取り組む問題:
[1] 本文抜粋から、「その間にもヘラブナは釣れ続き」を含む語句で始まり「たという感じが伝わって来る。」で終わる部分を、一字も変えずに書き写してください。
[2] 本文抜粋について、次の問いに答えてください。
(a) 釣った魚を入れる道具は、当時何と呼ばれていましたか。
(b) 小屋のようなところで食事をしていた農家の人たちは何人ほどでしたか。
(c) この土地は何という地区に指定されていると説明されましたか。
[3] 次の各記述は本文抜粋の内容と合っていますか。それぞれ「はい」か「いいえ」で答え、判断の決め手となる本文の語句をそのまま引用してください。
(a) 筆者は帽子をかぶって釣りをしていた。
(b) 山が白っぽく見えたのは雨が降っていたためである。
(c) 男性は筆者を、東京から一人でフナを釣りに来た人だと紹介した。

本文抜粋:
═══

夏のかんかん照りの中、わたしはパラソルもささず帽子もかぶっていなかったから、本当にありがたかった。ギラギラと照りつける太陽の力は凄まじかった。
しばらくすると、周りの山全体が霧がかかったようになった。雨も何もないのに、山だけが煙をかぶったように白っぽく見えるのだ。見たことのない景色だった。
その間にもヘラブナは釣れ続き、当時は釣った魚を入れるフラシと呼ばれるモノを使っていたのだが、それもいっぱいになってしまい、1回空にするほどだった。

昼を過ぎたころにまた男性がやってきて、近くでみんなでご飯を食べるから来いと誘われた。小屋のようなところに引き連れられて行くと7-8人の農家の人たちが集まって食事をしていた。
 男性は、私を東京からわざわざ一人でフナを釣りに来た人だと紹介した。
驚いた顔をした農家の人たちは、「東京にはフナはいないのか?」とか「面白いのか?」「食べるのか?」などといろいろな質問をしながらも、こんな人がいるのかというような呆れたという感じが伝わって来る。
私が「あの、山が白くなるのはなんなんですか?」と聞くと、中の一人がちょっと自慢そうに「ここはパイロット地区に指定されていて、ほら、あそこに見える山から全部の山に水を回してスプリンクラーが動くんだ」と説明してくれた。ミカンの樹に水やりをしているわけだ。

═══

項目一覧:
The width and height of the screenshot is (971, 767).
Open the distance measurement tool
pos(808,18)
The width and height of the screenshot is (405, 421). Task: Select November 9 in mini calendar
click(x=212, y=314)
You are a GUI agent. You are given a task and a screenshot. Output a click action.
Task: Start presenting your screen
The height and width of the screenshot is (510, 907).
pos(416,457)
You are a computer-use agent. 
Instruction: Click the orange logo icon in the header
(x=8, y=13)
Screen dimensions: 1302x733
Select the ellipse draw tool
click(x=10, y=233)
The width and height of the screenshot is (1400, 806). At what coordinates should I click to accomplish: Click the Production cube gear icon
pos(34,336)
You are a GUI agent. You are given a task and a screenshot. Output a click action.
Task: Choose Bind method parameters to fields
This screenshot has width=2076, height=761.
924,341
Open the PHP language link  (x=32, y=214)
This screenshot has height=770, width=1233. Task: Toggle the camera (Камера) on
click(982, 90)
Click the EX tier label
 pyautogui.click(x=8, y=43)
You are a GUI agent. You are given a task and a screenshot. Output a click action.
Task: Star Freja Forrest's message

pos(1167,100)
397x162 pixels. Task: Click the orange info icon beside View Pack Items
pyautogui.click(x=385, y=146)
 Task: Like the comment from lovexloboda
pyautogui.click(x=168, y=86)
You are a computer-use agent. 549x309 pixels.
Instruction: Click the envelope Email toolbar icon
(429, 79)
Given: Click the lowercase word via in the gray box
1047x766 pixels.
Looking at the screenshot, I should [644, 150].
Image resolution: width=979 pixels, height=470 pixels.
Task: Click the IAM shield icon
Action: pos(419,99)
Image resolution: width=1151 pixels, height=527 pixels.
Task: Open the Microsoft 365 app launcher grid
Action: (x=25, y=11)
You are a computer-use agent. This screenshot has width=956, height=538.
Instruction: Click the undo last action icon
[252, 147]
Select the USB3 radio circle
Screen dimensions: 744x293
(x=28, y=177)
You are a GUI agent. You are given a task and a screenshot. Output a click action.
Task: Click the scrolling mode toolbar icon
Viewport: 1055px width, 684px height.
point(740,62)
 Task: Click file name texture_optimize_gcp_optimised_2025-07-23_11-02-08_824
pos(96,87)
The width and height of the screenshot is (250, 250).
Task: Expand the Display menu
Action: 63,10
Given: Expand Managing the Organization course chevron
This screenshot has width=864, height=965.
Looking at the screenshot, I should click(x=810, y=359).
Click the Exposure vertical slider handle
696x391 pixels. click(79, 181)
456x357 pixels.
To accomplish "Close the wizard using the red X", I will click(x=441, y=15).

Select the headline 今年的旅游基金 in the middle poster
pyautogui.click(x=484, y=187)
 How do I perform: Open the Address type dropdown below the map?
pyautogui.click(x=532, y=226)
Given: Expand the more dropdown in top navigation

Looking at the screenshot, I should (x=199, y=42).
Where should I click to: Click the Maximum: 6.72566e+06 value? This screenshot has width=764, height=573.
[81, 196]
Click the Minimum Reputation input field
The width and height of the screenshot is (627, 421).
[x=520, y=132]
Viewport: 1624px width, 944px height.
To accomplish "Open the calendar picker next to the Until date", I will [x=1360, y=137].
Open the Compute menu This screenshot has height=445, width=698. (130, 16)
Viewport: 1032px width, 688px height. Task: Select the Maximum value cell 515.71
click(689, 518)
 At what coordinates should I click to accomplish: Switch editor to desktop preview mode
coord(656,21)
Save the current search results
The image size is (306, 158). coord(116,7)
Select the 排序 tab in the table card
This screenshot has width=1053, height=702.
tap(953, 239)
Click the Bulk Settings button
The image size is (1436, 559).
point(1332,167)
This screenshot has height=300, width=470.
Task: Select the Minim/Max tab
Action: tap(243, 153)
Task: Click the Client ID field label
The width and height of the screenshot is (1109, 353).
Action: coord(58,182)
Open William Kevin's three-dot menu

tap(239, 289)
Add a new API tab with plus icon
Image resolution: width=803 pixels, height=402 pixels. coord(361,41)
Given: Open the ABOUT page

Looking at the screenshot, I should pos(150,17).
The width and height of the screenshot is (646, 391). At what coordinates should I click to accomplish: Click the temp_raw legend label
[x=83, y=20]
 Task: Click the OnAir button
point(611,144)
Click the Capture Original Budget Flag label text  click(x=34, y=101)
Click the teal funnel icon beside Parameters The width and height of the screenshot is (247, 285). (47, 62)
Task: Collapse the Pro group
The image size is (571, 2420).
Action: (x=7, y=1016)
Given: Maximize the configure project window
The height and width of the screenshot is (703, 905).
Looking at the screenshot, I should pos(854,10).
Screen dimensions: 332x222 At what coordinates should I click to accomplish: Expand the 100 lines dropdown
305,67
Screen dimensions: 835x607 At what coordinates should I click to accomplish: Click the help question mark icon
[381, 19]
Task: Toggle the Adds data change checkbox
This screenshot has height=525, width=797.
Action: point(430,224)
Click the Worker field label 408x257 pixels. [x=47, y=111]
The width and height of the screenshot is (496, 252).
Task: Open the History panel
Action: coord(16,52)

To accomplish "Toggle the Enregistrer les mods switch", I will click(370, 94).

═══

解答:
[1]
その間にもヘラブナは釣れ続き、当時は釣った魚を入れるフラシと呼ばれるモノを使っていたのだが、それもいっぱいになってしまい、1回空にするほどだった。

昼を過ぎたころにまた男性がやってきて、近くでみんなでご飯を食べるから来いと誘われた。小屋のようなところに引き連れられて行くと7-8人の農家の人たちが集まって食事をしていた。
 男性は、私を東京からわざわざ一人でフナを釣りに来た人だと紹介した。
驚いた顔をした農家の人たちは、「東京にはフナはいないのか?」とか「面白いのか?」「食べるのか?」などといろいろな質問をしながらも、こんな人がいるのかというような呆れたという感じが伝わって来る。

[2]
(a) フラシ
(b) 7-8人
(c) パイロット地区

[3]
(a) いいえ。「わたしはパラソルもささず帽子もかぶっていなかった」
(b) いいえ。「雨も何もないのに、山だけが煙をかぶったように白っぽく見えるのだ」
(c) はい。「男性は、私を東京からわざわざ一人でフナを釣りに来た人だと紹介した」